Kosztowy () is a quarter of the city of Mysłowice in the Silesian Voivodship of Poland. The formerly independent municipality is approximately 4 km south the city centre of Mysłowice, close to the neighbouring city of Imielin. In the course of a major re-organisation of municipal borders in Upper Silesia it was incorporated into Mysłowice together with Wesoła and Dziećkowice.

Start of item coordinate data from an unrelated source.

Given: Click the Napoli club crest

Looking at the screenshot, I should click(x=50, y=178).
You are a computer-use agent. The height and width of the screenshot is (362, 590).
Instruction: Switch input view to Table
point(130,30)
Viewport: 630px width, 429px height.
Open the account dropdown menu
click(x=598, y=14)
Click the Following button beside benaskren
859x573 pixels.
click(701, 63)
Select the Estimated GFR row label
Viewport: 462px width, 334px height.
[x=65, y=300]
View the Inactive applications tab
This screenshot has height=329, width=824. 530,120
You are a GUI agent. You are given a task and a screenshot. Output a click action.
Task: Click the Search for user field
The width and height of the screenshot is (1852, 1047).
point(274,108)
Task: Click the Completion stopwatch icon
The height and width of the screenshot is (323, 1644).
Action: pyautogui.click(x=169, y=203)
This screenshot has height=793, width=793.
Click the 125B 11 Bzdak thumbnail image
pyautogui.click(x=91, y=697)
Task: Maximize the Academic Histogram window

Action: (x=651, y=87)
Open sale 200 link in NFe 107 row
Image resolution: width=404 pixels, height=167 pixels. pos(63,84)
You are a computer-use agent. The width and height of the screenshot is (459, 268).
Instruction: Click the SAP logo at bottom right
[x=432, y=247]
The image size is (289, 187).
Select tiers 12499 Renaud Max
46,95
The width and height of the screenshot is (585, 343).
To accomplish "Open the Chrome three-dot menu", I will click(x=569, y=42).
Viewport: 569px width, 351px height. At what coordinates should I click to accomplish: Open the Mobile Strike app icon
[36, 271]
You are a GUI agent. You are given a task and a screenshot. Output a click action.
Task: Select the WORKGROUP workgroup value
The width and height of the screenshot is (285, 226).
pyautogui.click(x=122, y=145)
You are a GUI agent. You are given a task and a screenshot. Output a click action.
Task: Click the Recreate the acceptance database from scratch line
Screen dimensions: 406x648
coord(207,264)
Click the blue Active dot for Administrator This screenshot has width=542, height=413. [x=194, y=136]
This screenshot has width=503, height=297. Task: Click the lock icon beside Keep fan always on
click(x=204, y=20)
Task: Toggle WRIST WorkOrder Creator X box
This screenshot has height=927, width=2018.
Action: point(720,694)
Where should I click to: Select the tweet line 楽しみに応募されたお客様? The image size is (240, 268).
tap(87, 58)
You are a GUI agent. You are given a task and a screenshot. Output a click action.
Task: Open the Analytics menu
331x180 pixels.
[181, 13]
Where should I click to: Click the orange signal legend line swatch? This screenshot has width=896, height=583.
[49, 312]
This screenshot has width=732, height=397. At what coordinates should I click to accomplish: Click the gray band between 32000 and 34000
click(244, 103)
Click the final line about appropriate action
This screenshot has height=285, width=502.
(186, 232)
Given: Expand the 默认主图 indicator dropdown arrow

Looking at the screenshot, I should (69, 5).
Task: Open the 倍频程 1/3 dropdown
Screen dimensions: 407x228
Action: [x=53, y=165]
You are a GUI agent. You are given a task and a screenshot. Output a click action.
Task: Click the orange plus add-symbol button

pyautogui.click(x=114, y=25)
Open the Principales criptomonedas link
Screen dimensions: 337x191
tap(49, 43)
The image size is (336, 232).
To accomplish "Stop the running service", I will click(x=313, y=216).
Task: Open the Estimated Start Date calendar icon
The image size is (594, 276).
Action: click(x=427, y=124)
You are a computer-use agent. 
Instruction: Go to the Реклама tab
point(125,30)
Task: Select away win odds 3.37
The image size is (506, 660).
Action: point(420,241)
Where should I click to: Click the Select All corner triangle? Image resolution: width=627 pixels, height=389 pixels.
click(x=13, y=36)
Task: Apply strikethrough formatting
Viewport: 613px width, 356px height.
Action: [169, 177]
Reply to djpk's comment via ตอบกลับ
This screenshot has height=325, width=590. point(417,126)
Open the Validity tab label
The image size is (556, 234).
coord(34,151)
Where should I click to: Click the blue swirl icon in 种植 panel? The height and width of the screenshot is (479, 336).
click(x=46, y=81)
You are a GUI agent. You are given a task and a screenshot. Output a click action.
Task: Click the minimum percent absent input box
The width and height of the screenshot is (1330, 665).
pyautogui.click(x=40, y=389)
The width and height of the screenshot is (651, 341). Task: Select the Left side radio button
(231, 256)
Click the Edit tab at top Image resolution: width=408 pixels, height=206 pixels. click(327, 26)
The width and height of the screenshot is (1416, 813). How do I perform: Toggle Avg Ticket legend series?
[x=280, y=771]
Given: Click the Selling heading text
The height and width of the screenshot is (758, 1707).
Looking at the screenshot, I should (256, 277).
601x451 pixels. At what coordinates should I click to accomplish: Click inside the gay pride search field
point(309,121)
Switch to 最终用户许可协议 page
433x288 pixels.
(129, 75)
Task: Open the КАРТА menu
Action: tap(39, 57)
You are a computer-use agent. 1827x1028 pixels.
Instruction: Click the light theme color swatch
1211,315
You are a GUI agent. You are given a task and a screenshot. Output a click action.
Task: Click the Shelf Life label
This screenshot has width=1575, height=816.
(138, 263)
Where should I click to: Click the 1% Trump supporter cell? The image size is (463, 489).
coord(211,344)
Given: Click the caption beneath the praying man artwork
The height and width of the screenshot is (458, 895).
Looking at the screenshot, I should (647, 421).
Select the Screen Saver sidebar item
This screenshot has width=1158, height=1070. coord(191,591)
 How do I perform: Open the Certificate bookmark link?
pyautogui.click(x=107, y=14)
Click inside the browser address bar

It has an area of 5,17 km2 and in 2012 had a population of 3,480.

History

The first mentioning of Kosztowy is in an old document from the 14th century. During that time it belonged to the Duchy of Ratibor. In 1391 Duke Johann II (the Iron) gave the large forests surrounding Kosztowy, Imielin and Gross Chelm to the Bishop of Kraków. Since the bishops were also civil administrators of their areas, Kosztowy did not become part of Silesia until 1742. In 1772 it became part of Prussia and from 1792 it belonged to the newly formed district of Imielin. In 1807 it became part of the Principality of Siewierz governed by the French marshal Jean Lannes. In 1817 it was returned to Prussia. The upper-silesian village of Kosztowy had 718 inhabitants in 1885. From 1818 to 1922 it was part of the Kreis (district) of Pless until it was turned over to Poland in 1922.

Facilities

Near Kosztowy there is an FM- and TV-transmission facility with a  guyed mast.